## Task input

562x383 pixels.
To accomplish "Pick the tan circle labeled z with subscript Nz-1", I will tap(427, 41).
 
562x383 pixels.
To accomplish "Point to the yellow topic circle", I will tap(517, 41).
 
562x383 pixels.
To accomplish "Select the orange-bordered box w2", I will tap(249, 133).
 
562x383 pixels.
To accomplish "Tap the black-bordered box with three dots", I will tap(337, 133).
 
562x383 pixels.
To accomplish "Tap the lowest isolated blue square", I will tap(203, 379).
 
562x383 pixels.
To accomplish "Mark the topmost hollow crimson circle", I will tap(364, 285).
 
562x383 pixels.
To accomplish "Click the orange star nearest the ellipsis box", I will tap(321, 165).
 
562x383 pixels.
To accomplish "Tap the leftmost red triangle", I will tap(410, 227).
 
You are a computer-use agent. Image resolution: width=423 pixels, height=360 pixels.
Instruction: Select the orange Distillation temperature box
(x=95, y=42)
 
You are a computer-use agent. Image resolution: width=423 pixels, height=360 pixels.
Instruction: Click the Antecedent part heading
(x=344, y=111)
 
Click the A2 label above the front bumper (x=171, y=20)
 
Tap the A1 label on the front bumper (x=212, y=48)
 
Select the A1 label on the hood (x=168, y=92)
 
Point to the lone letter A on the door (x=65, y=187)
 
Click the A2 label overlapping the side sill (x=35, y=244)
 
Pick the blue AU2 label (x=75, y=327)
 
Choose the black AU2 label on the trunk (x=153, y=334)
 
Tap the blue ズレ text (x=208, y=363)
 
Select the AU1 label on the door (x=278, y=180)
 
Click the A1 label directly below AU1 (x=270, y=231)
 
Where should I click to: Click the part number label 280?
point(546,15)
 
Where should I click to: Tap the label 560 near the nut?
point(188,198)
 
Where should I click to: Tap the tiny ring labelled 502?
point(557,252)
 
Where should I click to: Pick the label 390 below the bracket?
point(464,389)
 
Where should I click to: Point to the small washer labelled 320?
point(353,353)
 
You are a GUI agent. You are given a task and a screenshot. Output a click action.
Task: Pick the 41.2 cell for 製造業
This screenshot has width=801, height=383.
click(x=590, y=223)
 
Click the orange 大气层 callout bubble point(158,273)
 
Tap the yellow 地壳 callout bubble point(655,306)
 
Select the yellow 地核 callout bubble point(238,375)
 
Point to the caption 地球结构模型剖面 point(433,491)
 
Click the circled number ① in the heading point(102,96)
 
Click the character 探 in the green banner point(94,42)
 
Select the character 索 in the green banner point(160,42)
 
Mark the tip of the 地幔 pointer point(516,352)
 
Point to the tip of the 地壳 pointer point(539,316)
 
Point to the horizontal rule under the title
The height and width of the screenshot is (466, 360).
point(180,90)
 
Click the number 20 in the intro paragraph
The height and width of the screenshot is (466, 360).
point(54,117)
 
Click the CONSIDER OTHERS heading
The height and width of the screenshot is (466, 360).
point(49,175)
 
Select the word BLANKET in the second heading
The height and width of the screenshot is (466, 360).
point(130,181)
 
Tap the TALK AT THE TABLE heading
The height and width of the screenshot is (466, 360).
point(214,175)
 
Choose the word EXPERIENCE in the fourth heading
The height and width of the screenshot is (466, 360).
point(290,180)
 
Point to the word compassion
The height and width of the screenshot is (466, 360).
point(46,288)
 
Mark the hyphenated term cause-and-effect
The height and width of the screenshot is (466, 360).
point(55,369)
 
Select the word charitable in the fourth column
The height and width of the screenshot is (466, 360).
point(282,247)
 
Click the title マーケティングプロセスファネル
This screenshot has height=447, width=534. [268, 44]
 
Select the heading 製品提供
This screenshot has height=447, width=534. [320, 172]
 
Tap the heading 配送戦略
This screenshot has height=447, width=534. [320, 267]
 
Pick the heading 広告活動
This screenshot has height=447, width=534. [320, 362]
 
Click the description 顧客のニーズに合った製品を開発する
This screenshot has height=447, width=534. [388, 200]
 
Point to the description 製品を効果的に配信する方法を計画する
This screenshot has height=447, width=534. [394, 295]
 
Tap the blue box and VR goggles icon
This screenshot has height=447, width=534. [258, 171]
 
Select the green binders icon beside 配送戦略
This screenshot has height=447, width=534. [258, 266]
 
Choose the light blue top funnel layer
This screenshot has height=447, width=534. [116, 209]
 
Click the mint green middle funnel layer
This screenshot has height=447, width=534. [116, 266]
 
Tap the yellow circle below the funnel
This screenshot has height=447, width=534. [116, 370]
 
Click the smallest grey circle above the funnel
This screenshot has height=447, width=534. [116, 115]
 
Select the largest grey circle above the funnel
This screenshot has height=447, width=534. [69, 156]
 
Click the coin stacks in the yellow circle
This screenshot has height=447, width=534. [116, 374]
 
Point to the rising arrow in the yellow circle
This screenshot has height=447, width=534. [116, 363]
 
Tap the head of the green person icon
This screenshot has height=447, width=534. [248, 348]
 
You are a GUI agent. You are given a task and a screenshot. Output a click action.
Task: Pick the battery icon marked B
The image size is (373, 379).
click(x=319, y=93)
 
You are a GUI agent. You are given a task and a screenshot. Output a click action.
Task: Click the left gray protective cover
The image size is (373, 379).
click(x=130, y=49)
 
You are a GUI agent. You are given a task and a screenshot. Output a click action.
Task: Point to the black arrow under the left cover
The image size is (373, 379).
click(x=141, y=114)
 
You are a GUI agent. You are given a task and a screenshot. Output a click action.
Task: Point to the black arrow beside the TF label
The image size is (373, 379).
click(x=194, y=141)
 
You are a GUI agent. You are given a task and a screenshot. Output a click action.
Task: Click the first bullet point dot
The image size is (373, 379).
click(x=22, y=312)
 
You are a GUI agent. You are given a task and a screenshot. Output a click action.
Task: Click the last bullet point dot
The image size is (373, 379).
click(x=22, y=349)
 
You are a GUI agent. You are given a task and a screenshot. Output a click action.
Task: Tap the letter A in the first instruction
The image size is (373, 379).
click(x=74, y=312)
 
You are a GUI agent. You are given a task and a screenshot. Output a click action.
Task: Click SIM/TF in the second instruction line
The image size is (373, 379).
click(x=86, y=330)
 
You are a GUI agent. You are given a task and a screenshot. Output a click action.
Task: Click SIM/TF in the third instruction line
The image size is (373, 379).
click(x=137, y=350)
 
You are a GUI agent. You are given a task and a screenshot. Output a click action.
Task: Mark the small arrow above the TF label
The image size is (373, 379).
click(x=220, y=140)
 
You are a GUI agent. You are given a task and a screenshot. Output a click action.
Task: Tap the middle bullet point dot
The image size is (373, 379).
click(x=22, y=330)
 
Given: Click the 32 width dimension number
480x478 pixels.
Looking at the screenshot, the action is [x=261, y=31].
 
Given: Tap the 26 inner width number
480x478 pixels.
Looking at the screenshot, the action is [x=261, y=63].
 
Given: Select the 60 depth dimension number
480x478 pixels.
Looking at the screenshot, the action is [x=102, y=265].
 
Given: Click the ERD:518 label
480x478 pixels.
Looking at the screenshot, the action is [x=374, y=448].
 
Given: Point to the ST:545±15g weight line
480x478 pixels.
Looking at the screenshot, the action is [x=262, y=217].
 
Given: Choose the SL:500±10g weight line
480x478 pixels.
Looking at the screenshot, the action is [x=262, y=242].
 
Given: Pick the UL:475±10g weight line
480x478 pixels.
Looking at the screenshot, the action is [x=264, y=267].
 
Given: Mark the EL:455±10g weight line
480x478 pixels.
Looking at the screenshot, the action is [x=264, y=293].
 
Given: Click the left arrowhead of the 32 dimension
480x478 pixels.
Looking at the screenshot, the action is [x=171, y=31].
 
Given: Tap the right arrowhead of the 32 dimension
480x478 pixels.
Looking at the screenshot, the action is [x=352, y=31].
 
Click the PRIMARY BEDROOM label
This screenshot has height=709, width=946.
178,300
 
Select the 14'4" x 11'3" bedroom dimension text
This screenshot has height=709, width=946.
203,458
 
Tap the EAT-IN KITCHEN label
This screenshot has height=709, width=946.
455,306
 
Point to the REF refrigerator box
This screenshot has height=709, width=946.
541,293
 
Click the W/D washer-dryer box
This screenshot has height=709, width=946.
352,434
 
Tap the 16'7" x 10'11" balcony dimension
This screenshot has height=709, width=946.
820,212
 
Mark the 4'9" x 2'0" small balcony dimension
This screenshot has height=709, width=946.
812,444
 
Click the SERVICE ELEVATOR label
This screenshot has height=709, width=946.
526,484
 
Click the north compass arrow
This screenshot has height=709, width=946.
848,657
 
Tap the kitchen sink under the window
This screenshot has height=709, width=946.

## Written exercise
Rewrite the records from the line with "Click the character" to the line with "point(46,288)" as a numbered list, leaving out the blank lines.

## Response to the exercise
1. Click the character 探 in the green banner point(94,42)
2. Select the character 索 in the green banner point(160,42)
3. Mark the tip of the 地幔 pointer point(516,352)
4. Point to the tip of the 地壳 pointer point(539,316)
5. Point to the horizontal rule under the title
6. The height and width of the screenshot is (466, 360).
7. point(180,90)
8. Click the number 20 in the intro paragraph
9. The height and width of the screenshot is (466, 360).
10. point(54,117)
11. Click the CONSIDER OTHERS heading
12. The height and width of the screenshot is (466, 360).
13. point(49,175)
14. Select the word BLANKET in the second heading
15. The height and width of the screenshot is (466, 360).
16. point(130,181)
17. Tap the TALK AT THE TABLE heading
18. The height and width of the screenshot is (466, 360).
19. point(214,175)
20. Choose the word EXPERIENCE in the fourth heading
21. The height and width of the screenshot is (466, 360).
22. point(290,180)
23. Point to the word compassion
24. The height and width of the screenshot is (466, 360).
25. point(46,288)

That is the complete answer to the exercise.